Lay out the lines below as a JSON list of strings, one string per line and blank lines omitted, beginning with the line containing "Select the Text tool" and continuing through the line containing "pyautogui.click(x=77, y=392)".

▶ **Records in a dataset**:
[start]
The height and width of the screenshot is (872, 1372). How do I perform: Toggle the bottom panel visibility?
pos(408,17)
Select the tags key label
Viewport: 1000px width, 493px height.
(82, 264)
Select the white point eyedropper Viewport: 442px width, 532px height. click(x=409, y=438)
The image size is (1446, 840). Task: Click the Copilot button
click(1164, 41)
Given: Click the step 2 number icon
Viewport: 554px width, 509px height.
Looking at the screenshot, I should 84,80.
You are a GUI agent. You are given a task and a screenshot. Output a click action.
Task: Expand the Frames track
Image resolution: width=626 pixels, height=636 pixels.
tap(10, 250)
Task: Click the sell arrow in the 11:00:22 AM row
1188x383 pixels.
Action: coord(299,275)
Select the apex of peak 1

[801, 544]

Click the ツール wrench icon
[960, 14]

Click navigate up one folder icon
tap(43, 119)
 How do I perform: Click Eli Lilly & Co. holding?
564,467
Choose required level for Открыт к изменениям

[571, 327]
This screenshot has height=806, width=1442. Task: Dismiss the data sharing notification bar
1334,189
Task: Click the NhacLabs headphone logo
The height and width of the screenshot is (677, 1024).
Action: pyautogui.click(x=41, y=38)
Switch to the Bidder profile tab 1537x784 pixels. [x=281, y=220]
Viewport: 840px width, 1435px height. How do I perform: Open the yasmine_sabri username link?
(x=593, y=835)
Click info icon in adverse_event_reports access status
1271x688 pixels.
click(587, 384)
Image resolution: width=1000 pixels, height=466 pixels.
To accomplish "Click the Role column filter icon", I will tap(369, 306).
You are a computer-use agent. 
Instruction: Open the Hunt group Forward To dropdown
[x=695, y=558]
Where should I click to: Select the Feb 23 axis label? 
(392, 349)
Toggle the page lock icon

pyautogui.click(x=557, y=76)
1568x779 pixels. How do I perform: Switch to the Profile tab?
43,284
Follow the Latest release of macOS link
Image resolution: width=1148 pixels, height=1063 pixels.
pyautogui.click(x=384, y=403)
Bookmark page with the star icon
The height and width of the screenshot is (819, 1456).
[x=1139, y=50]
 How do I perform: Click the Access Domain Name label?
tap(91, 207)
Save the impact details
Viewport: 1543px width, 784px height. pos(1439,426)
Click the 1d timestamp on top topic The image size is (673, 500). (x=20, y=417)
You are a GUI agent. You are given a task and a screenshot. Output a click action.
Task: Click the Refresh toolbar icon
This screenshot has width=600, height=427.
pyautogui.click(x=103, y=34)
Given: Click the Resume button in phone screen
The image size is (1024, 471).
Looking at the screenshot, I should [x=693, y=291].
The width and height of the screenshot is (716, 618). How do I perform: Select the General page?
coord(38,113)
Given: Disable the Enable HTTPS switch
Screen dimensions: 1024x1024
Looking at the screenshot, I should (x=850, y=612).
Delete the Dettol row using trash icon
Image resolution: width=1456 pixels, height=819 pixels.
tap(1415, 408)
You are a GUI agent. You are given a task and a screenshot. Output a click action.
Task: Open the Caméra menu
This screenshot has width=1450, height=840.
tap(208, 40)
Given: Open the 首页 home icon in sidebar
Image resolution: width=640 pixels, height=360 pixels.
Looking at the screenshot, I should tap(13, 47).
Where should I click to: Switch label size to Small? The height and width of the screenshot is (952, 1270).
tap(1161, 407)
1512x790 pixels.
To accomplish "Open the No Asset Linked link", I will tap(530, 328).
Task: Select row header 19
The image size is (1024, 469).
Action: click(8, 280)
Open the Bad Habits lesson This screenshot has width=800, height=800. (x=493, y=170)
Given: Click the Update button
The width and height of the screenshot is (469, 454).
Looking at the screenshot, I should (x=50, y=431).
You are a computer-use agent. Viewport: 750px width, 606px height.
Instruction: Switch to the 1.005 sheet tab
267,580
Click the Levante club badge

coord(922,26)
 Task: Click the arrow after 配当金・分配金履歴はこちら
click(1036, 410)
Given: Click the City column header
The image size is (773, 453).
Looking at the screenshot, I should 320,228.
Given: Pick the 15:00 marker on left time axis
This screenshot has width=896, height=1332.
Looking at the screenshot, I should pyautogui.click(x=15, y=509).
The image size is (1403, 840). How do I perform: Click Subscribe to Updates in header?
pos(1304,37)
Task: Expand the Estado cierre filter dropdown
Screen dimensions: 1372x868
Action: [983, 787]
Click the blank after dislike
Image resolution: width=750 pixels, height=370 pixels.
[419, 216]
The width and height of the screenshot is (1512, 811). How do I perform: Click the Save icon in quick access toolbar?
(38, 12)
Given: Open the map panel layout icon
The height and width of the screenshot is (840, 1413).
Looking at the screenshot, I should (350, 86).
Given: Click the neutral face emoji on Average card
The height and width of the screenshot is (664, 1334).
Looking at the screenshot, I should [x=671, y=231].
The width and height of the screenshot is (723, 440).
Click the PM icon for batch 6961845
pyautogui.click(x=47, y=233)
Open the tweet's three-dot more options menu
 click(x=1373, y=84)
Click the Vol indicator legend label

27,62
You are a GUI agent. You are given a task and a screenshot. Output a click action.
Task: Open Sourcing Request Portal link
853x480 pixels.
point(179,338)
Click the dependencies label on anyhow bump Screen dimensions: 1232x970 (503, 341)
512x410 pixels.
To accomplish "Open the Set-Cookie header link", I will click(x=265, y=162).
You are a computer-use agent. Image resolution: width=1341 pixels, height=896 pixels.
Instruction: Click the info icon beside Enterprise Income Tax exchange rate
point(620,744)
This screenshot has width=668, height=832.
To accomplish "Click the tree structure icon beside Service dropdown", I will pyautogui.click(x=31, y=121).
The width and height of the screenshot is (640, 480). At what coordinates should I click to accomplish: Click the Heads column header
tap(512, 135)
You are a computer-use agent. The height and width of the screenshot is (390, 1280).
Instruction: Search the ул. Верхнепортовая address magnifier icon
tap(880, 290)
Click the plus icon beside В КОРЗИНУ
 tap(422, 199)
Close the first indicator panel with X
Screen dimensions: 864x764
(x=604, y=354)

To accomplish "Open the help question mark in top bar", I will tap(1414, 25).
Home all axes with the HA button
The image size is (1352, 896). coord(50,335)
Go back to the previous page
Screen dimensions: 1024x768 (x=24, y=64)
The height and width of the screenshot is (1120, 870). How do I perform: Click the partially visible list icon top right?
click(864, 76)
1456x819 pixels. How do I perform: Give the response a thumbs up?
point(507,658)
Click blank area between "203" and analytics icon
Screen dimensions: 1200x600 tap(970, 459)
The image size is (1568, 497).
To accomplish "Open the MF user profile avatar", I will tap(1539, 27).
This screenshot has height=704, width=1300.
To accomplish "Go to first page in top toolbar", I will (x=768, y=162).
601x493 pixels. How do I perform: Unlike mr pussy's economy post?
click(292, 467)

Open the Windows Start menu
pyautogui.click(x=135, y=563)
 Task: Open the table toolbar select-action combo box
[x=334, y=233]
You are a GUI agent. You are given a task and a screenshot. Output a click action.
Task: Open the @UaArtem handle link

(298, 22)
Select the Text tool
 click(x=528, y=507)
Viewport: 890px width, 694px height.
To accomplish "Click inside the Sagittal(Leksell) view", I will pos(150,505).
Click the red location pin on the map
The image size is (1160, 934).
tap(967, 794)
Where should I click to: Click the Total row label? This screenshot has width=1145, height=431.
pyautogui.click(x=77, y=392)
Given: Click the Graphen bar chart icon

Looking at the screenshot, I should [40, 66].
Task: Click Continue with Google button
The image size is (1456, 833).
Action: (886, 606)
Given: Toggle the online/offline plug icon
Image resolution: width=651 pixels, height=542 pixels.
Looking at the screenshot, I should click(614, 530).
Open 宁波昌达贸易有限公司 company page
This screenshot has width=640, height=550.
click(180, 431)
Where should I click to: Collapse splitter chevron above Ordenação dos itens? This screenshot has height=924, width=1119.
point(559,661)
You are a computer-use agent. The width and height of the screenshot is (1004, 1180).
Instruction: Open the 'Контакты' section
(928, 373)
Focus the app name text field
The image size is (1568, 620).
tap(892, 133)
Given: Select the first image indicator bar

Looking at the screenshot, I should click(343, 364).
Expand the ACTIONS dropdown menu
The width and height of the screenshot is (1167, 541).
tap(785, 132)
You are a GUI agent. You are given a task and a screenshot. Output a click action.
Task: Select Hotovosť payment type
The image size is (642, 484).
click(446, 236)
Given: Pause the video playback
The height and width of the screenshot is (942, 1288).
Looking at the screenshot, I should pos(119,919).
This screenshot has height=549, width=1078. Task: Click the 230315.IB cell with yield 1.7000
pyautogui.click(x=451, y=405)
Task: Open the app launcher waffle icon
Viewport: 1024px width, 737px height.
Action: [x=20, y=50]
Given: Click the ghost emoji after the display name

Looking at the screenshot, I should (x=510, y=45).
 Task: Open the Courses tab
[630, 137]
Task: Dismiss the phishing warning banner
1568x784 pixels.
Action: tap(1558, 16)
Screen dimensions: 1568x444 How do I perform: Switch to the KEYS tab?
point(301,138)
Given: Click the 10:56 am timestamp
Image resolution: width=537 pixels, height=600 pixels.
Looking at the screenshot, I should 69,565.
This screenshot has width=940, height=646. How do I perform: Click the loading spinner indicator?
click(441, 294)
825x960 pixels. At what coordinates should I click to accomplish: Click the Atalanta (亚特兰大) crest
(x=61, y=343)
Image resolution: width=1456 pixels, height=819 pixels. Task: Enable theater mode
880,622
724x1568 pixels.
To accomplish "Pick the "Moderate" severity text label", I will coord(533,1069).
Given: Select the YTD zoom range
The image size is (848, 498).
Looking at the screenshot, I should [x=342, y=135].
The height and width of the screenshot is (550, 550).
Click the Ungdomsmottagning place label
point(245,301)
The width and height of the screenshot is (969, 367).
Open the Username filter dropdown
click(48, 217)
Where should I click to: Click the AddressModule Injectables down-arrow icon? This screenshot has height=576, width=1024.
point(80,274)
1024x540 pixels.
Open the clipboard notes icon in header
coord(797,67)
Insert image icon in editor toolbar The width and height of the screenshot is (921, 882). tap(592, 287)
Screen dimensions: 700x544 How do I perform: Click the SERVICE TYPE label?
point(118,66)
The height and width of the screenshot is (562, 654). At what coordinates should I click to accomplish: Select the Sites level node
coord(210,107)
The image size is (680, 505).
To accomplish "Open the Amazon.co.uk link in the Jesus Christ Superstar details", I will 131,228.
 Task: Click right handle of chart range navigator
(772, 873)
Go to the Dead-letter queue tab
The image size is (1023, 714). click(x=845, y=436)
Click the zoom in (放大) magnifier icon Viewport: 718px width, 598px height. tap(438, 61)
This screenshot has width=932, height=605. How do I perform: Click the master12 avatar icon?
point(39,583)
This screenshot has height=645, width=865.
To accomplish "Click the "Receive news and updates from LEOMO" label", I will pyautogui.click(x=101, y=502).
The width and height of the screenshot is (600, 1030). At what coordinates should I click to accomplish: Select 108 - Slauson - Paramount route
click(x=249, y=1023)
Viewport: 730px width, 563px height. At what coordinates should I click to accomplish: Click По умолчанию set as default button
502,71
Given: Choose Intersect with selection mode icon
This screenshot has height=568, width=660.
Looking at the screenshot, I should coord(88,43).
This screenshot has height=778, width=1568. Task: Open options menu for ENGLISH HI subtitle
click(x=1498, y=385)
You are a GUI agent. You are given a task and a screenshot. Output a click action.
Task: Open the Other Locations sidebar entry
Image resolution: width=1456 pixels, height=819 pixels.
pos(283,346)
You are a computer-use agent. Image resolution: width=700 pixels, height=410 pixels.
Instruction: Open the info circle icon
[end]
▶ **Exercise answer**:
[
  "Select the Text tool",
  " click(x=528, y=507)",
  "Viewport: 890px width, 694px height.",
  "To accomplish \"Click inside the Sagittal(Leksell) view\", I will pos(150,505).",
  "Click the red location pin on the map",
  "The image size is (1160, 934).",
  "tap(967, 794)",
  "Where should I click to: Click the Total row label? This screenshot has width=1145, height=431.",
  "pyautogui.click(x=77, y=392)"
]